One is contemporary present day involving the lives of Marin Ellis, who is now the caretaker of her half sister Rebecca after the death of her father and his second wife. Together they are embarking on a journey of sorts between finding a common place in their new relationship together that was thrust upon them by circumstance. Not having a starting place aside from having the same father, the age differences impact them as well, with Marin having to try to find a way to be not really a mother to Rebecca but one of authority in a way without the title, and at the same time, becoming a friend and sister as well. Their common ground at this point is when Rebecca insists on a clean start for her own life, as she is now a bit of a loner and doesn't want the stigma attached to her as something to be pitied by her friends at school and hopes for a new outlook on life with the purchase of a vicar's cottage in the village of Goswell, where they find a garden locked almost hidden behind a wall that has been clearly neglected.
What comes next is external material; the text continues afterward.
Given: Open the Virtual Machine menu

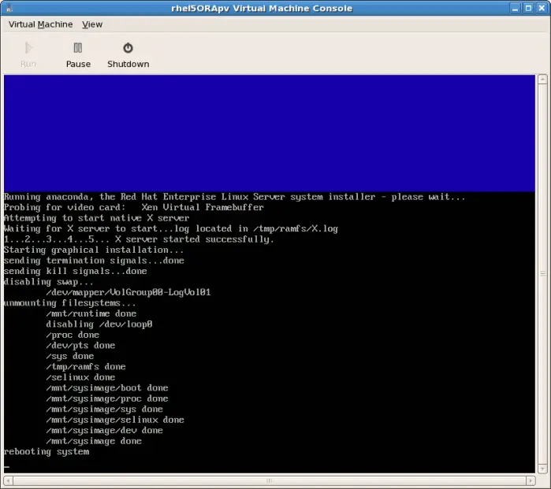Looking at the screenshot, I should [40, 24].
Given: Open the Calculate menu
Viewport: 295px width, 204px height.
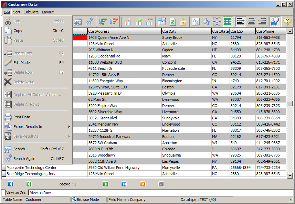Looking at the screenshot, I should pyautogui.click(x=31, y=12).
As the two make plans to find a way to bring life back into their garden, they discover a long history to the ones that originally created it from the 1900's, when we learn that Eleanor Sanderson, who was the daughter of the Goswell's vicar who created this garden in an attempt to find healing and a new way of life after losing her brother Walter during the war. It will be a story that is timeless as it crosses the boundary of two different lives and two different periods in history that shows that life can begin again if you are willing to put the effort into what you value as important in your life. It can be quite life changing in remarkable ways.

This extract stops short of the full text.